Exercise aim
Print all of the records below again without a single difference.

Data for the task
---------------
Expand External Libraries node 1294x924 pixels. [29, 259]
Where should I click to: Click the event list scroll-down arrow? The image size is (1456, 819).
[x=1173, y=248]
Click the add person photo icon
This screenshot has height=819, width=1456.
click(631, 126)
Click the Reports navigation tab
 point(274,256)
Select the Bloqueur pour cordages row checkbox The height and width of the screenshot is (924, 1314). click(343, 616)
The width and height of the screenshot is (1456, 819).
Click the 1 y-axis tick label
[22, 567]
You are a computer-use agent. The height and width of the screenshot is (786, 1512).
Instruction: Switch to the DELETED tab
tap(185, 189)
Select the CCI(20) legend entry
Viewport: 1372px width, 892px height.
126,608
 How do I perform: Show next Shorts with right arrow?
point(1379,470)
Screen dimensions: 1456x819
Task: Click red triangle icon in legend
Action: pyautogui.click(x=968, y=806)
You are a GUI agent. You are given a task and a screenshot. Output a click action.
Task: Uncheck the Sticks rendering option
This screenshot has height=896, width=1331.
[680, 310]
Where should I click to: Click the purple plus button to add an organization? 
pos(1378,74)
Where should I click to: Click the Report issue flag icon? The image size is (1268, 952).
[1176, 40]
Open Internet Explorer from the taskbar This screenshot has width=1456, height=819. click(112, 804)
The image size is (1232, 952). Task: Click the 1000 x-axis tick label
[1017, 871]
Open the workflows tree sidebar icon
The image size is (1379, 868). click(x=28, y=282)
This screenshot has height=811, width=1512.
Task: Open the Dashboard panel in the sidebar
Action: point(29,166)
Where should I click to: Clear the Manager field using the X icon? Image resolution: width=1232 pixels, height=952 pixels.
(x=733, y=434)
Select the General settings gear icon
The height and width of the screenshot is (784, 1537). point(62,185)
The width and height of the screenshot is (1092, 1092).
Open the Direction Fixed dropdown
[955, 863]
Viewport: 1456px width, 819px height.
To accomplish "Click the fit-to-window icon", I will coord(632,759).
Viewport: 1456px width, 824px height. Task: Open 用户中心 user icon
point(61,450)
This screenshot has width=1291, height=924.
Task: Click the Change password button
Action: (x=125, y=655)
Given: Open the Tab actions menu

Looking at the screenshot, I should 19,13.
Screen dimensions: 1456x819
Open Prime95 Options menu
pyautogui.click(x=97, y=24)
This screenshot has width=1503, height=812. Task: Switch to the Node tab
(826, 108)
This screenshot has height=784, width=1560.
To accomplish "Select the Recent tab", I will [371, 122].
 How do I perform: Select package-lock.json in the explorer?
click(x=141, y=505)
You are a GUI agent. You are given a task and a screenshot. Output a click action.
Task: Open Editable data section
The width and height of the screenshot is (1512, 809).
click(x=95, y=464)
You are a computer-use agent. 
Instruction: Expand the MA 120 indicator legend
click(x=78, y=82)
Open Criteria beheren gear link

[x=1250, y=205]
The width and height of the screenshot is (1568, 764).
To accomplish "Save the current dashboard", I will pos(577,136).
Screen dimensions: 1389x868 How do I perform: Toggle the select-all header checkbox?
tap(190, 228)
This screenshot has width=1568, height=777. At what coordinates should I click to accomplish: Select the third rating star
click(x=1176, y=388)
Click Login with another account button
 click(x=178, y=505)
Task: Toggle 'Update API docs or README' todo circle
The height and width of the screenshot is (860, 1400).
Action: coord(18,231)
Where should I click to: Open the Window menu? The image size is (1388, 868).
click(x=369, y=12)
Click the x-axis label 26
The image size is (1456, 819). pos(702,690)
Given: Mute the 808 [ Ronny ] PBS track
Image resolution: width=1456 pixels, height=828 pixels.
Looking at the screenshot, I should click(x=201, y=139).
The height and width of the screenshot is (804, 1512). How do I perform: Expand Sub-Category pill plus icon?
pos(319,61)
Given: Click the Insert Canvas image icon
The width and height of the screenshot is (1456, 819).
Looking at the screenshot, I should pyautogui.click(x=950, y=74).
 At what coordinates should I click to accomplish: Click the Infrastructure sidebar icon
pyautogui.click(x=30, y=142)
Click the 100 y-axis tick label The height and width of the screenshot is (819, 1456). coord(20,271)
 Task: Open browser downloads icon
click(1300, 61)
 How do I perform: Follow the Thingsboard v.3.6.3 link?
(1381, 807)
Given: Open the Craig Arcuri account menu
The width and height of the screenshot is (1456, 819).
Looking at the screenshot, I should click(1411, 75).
---------------
Exercise response
Expand External Libraries node 1294x924 pixels. [29, 259]
Where should I click to: Click the event list scroll-down arrow? The image size is (1456, 819).
[x=1173, y=248]
Click the add person photo icon
This screenshot has height=819, width=1456.
click(631, 126)
Click the Reports navigation tab
 point(274,256)
Select the Bloqueur pour cordages row checkbox The height and width of the screenshot is (924, 1314). click(343, 616)
The width and height of the screenshot is (1456, 819).
Click the 1 y-axis tick label
[22, 567]
You are a computer-use agent. The height and width of the screenshot is (786, 1512).
Instruction: Switch to the DELETED tab
tap(185, 189)
Select the CCI(20) legend entry
Viewport: 1372px width, 892px height.
126,608
 How do I perform: Show next Shorts with right arrow?
point(1379,470)
Screen dimensions: 1456x819
Task: Click red triangle icon in legend
Action: pyautogui.click(x=968, y=806)
You are a GUI agent. You are given a task and a screenshot. Output a click action.
Task: Uncheck the Sticks rendering option
This screenshot has height=896, width=1331.
[680, 310]
Where should I click to: Click the purple plus button to add an organization? 
pos(1378,74)
Where should I click to: Click the Report issue flag icon? The image size is (1268, 952).
[1176, 40]
Open Internet Explorer from the taskbar This screenshot has width=1456, height=819. click(112, 804)
The image size is (1232, 952). Task: Click the 1000 x-axis tick label
[1017, 871]
Open the workflows tree sidebar icon
The image size is (1379, 868). click(x=28, y=282)
This screenshot has height=811, width=1512.
Task: Open the Dashboard panel in the sidebar
Action: point(29,166)
Where should I click to: Clear the Manager field using the X icon? Image resolution: width=1232 pixels, height=952 pixels.
(x=733, y=434)
Select the General settings gear icon
The height and width of the screenshot is (784, 1537). point(62,185)
The width and height of the screenshot is (1092, 1092).
Open the Direction Fixed dropdown
[955, 863]
Viewport: 1456px width, 819px height.
To accomplish "Click the fit-to-window icon", I will coord(632,759).
Viewport: 1456px width, 824px height. Task: Open 用户中心 user icon
point(61,450)
This screenshot has width=1291, height=924.
Task: Click the Change password button
Action: (x=125, y=655)
Given: Open the Tab actions menu

Looking at the screenshot, I should 19,13.
Screen dimensions: 1456x819
Open Prime95 Options menu
pyautogui.click(x=97, y=24)
This screenshot has width=1503, height=812. Task: Switch to the Node tab
(826, 108)
This screenshot has height=784, width=1560.
To accomplish "Select the Recent tab", I will [371, 122].
 How do I perform: Select package-lock.json in the explorer?
click(x=141, y=505)
You are a GUI agent. You are given a task and a screenshot. Output a click action.
Task: Open Editable data section
The width and height of the screenshot is (1512, 809).
click(x=95, y=464)
You are a computer-use agent. 
Instruction: Expand the MA 120 indicator legend
click(x=78, y=82)
Open Criteria beheren gear link

[x=1250, y=205]
The width and height of the screenshot is (1568, 764).
To accomplish "Save the current dashboard", I will pos(577,136).
Screen dimensions: 1389x868 How do I perform: Toggle the select-all header checkbox?
tap(190, 228)
This screenshot has width=1568, height=777. At what coordinates should I click to accomplish: Select the third rating star
click(x=1176, y=388)
Click Login with another account button
 click(x=178, y=505)
Task: Toggle 'Update API docs or README' todo circle
The height and width of the screenshot is (860, 1400).
Action: coord(18,231)
Where should I click to: Open the Window menu? The image size is (1388, 868).
click(x=369, y=12)
Click the x-axis label 26
The image size is (1456, 819). pos(702,690)
Given: Mute the 808 [ Ronny ] PBS track
Image resolution: width=1456 pixels, height=828 pixels.
Looking at the screenshot, I should click(x=201, y=139).
The height and width of the screenshot is (804, 1512). How do I perform: Expand Sub-Category pill plus icon?
pos(319,61)
Given: Click the Insert Canvas image icon
The width and height of the screenshot is (1456, 819).
Looking at the screenshot, I should pyautogui.click(x=950, y=74).
 At what coordinates should I click to accomplish: Click the Infrastructure sidebar icon
pyautogui.click(x=30, y=142)
Click the 100 y-axis tick label The height and width of the screenshot is (819, 1456). coord(20,271)
 Task: Open browser downloads icon
click(1300, 61)
 How do I perform: Follow the Thingsboard v.3.6.3 link?
(1381, 807)
Given: Open the Craig Arcuri account menu
The width and height of the screenshot is (1456, 819).
Looking at the screenshot, I should click(1411, 75).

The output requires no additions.